Chemical formulas in GIF files
Rzepa, Henry
h.rzepa at ic.ac.uk
Sun Jul 22 20:43:48 BST 2001
Following up the thread by Jerzy, Eugene and Michael,
I would like to comment that both GIF and PNG have
some deficiencies when it comes to capturing chemical formulas.
Although the GIF and PNG formats do have "invisible" fields
which could be made to contain a connection table, there is very
little software which can easily either detect or read this information.
If either the raster component, or the connection table were to be edited,
the two would certainly no longer correspond. Additionally,
the raster component cannot be scaled, indexed or transformed in
any useful way.
About 18 months ago, we suggested an alternative display format
called SVG (http://www.ch.ic.ac.uk/svg/ )
is based on XML and vector graphics. We expect that
more and more chemical programs will have an SVG (and CML) export filter.
The advantage of SVG is that, being an XML language, transforms
to and from it from other XML languages such as eg CML
(http://www.xml-cml.org/ ) are possible.
Indeed, such transforms are often done on the fly
For example, JUMBO3-JS (see http://www.xml-cml.org/jumbo3/jumbo3-JS/ )

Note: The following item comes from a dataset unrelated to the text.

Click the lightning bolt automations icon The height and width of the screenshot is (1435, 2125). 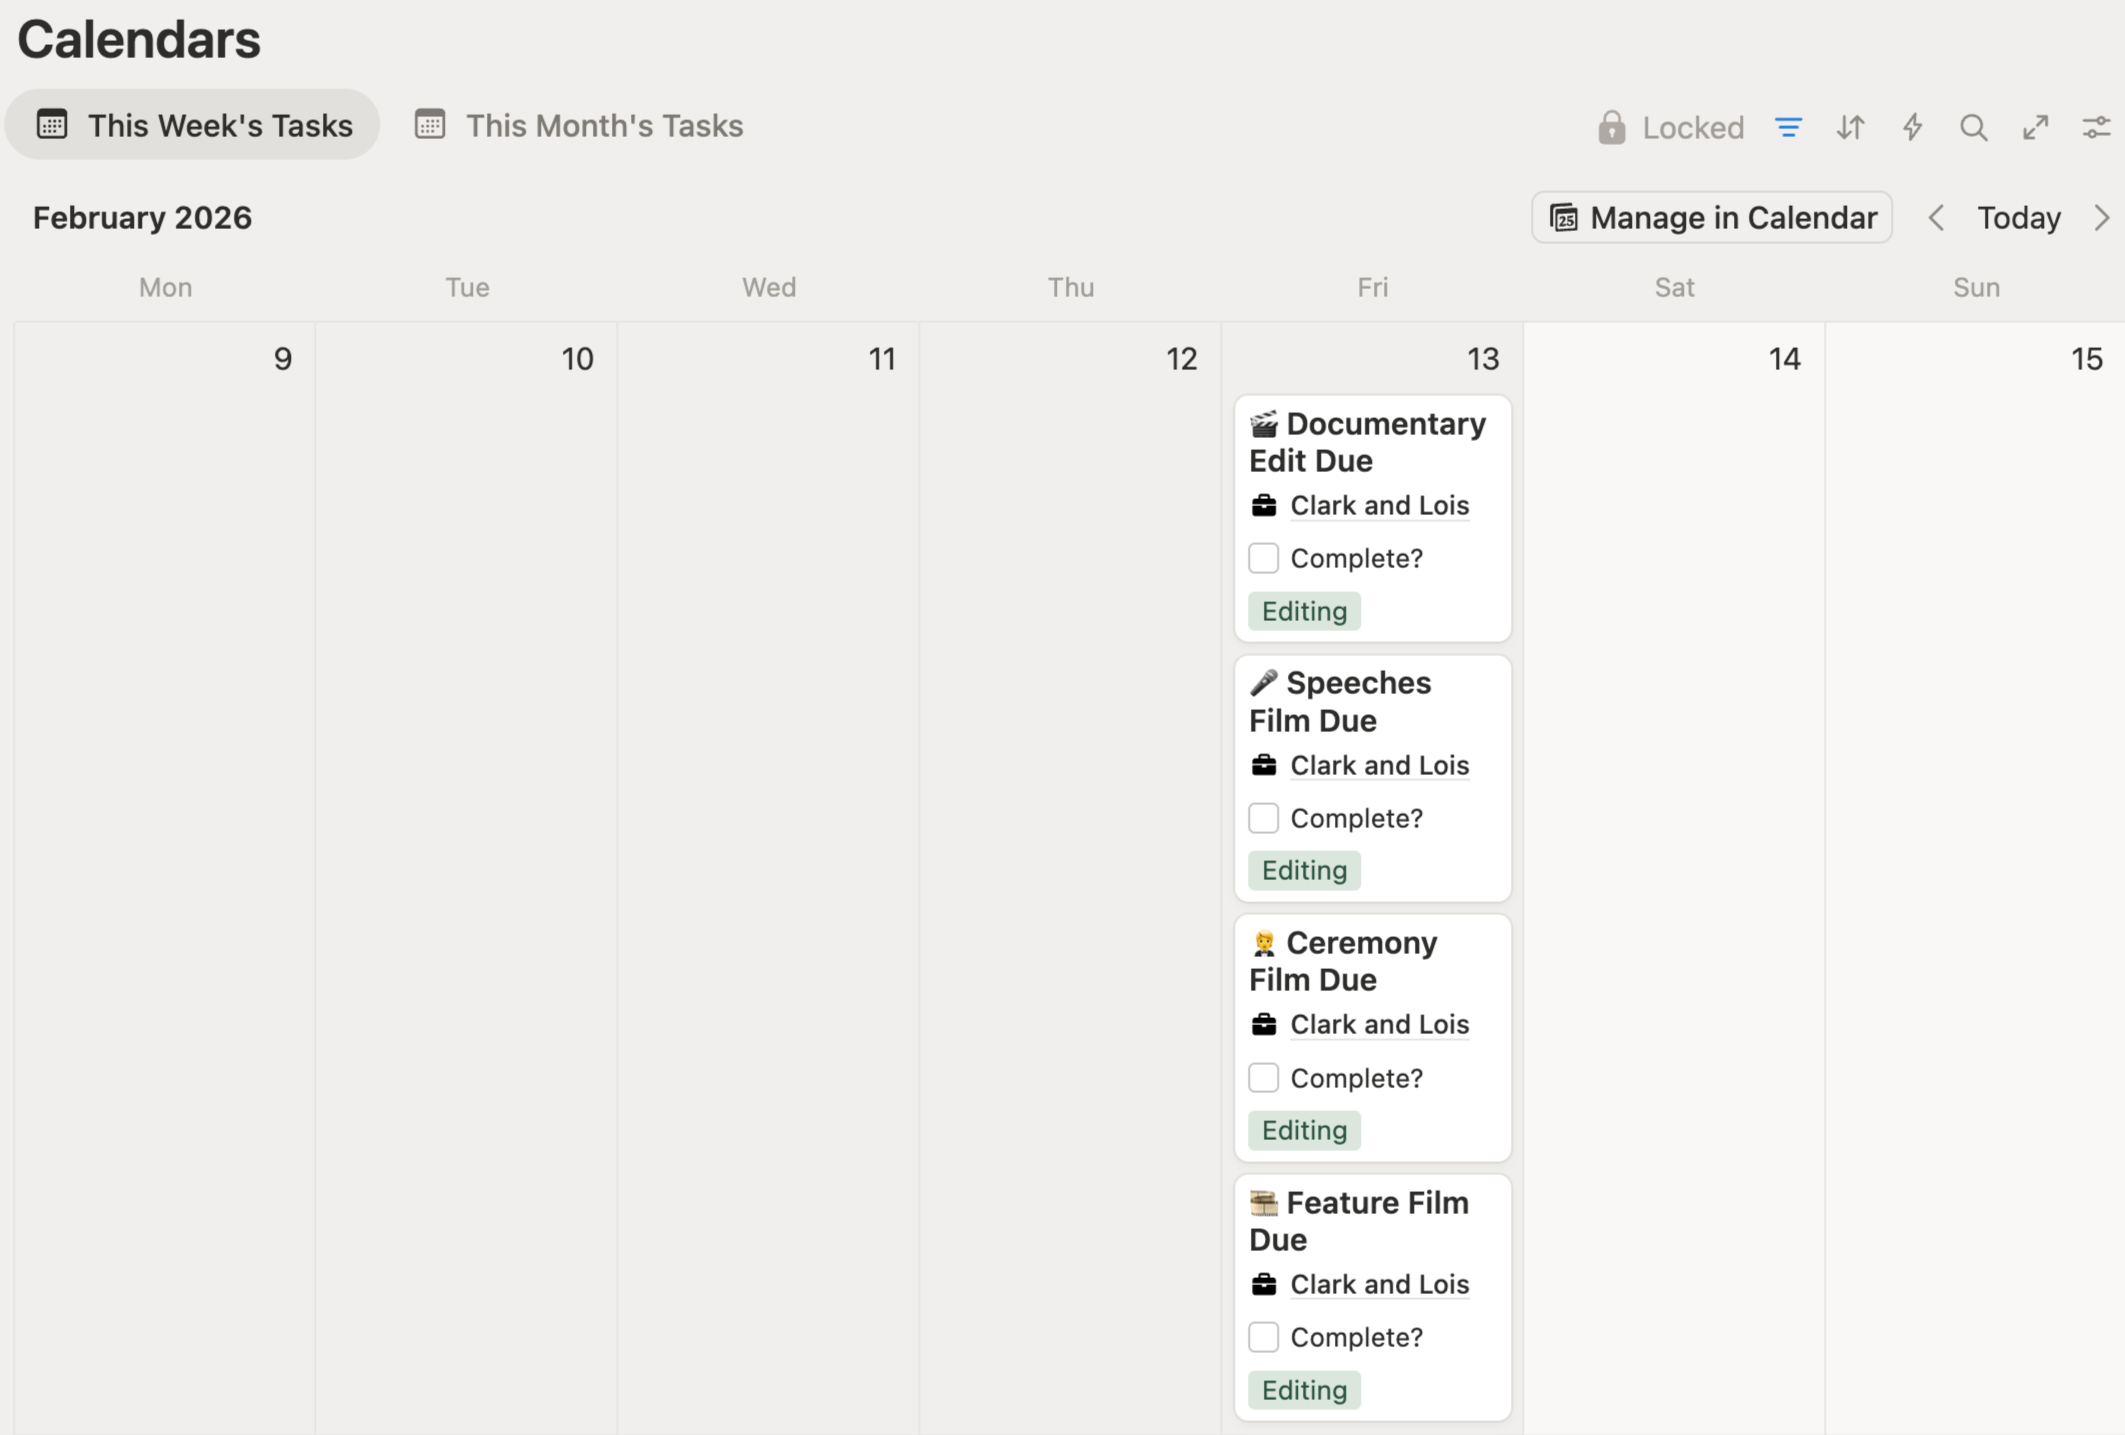pos(1912,127)
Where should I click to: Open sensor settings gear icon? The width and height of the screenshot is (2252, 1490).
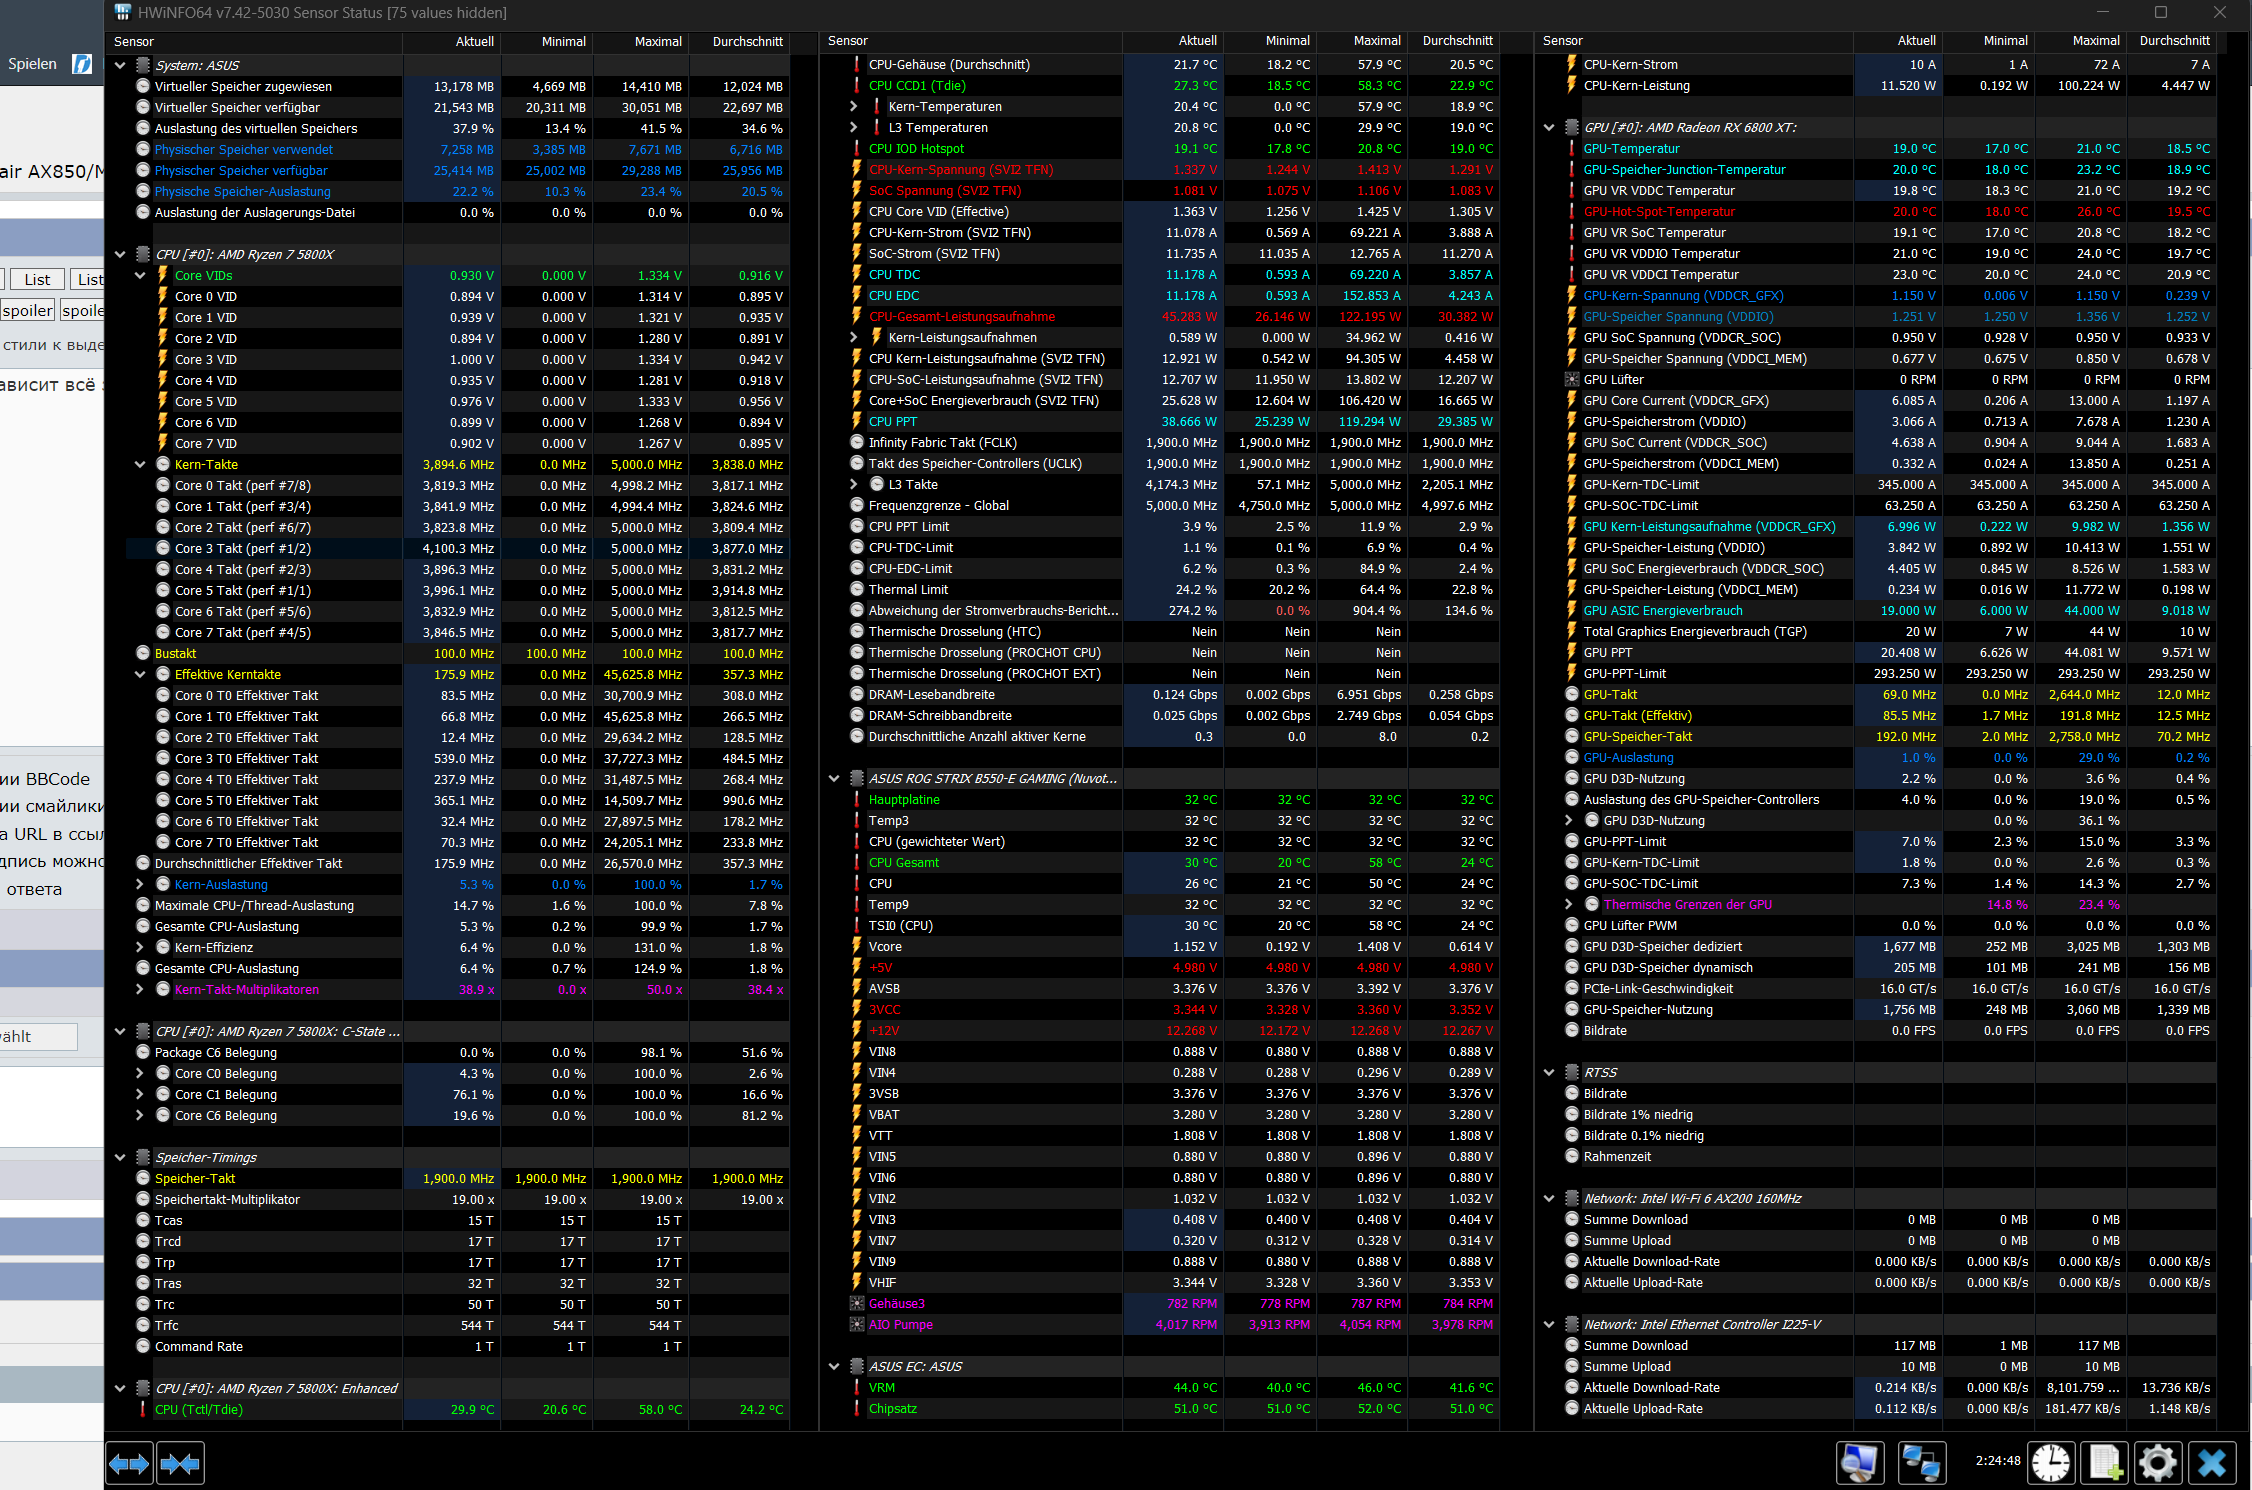[x=2157, y=1463]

is a collection of JavaScripts and XML/XSLT
which takes an XML file containing eg the CML namespace and
converts it to SVG for display. This example is rather nice in illustrating
that the primary purpose of any chemical file should be to carry well structured
"self-identifying" data, and that the decision on how to display it should be
managed elsewhere, ie in this case an SVG transform. The resulting SVG
can be displayed as high quality using eg Adobe's SVG viewer, or directly
in an SVG aware browser (i.e. http://www.croczilla.com/svg, or Amaya,
http://www.w3.org/Amaya/ ). These browsers have not yet reached the stage
of being usable on a daily basis, and we have not quite reached the
stage where capturing chemical structures into CML for SVG-based
display can immediately display the use of PNG images, but the day
cannot be too far off.
Google claims that 1.3 billion web pages exist. These probably reference
10 billion GIF/JPG/PNG images. If even only 1% of these images relate
to chemistry, that is 100 million chemical images out there which carry
no easily retrievable chemical information such as connection tables,
or 2D/3D coordinates. That is a terrible loss to the community. Imagine
however the situation if eg 100 million SVG/CML files existed
(SVG can contain CML and vice versa, ie you can have BOTH
in a file). That would be three times the known number of molecules,
and a fantastic resource! Dream on you may say, but we have to
plan for this day, which may come sooner than you think!
--
Henry Rzepa. +44 (0)20 7594 5774 (Office) +44 (0870) 132-3747 (eFax)
Dept. Chemistry, Imperial College, London, SW7 2AY, UK.